**Exercise instructions**: Carry on the mailing-list reply about a side effect of a kernel commit, picking up after its last quoted line.

**Selected passage**:
[Begin]
Re: subtle side effect of commit a1c48bb160f836

From: Vineet Gupta
Date: Thu Jun 18 2015 - 05:17:25 EST


+CC Claudiu - ARC gcc guru

On Thursday 18 June 2015 02:25 PM, Geert Uytterhoeven wrote:
> Hi Vineet,
>
> On Thu, Jun 18, 2015 at 10:45 AM, Vineet Gupta
> <Vineet.Gupta1@xxxxxxxxxxxx> wrote:
>> On Thursday 18 June 2015 01:43 PM, Michal Marek wrote:
>>>>> Alternatively, as we already have CONFIG_CC_OPTIMIZE_FOR_SIZE,
>>>>> a(nother) Kconfig option may make sense.
>>> We can also introduce some ARCH_CFLAGS that is appended near the end of
>>> the list, and have arc/Makefile add its -O3 there. But I'd like to why
>>> the -O3 needs to be there in first place.
[End]
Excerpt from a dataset
[Begin]
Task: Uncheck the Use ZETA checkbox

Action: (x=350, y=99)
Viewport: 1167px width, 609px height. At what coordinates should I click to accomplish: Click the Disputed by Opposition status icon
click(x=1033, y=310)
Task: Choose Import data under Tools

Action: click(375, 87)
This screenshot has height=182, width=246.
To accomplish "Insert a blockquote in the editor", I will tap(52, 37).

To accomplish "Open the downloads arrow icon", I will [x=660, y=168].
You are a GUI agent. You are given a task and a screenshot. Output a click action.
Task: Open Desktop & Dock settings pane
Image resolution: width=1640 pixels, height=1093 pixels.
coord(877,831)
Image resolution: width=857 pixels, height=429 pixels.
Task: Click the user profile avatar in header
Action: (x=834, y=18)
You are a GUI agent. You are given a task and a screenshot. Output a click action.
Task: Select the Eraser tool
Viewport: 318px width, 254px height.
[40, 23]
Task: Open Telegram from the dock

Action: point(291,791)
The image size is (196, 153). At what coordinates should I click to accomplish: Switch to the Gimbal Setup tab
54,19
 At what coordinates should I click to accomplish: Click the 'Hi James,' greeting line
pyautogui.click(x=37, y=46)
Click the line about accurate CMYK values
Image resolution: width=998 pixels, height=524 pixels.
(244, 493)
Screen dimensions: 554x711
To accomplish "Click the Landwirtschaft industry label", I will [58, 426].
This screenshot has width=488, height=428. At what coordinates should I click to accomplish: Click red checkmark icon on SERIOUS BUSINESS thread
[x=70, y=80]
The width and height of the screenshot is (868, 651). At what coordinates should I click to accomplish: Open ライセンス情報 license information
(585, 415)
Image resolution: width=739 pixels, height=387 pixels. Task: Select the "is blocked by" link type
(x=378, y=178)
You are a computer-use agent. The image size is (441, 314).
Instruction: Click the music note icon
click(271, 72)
[End]
**Response**:
>>
>> This is how historically ARC kernels have been built. We do track performance
>> results LMBench/hackbench... and going from -O3 to -O2 caused a sudden dip in some
>> of the numbers when we measured 3.18 (vs. 3.13)
>>
>>> Obviously, the kernel works
>>> with -O2, otherwise the regression would have been identified earlier.
>>
>> Its a performance thing - so yeah -O2 works, but -O3 works even better :-)
>
> Did you see some numbers increase when going from -O3 to -O2?
> IIRC, -O3 enables more aggressive inlining, which can cause more L1 cache
> misses.

It sure does but smaller functions could cause more stack return mispredicts etc.
It all boils down to the micro-arch in the end and how gcc does arch specific
things under the hood of -O{2,s}.


> It might be worth trying CONFIG_CC_OPTIMIZE_FOR_SIZE=y...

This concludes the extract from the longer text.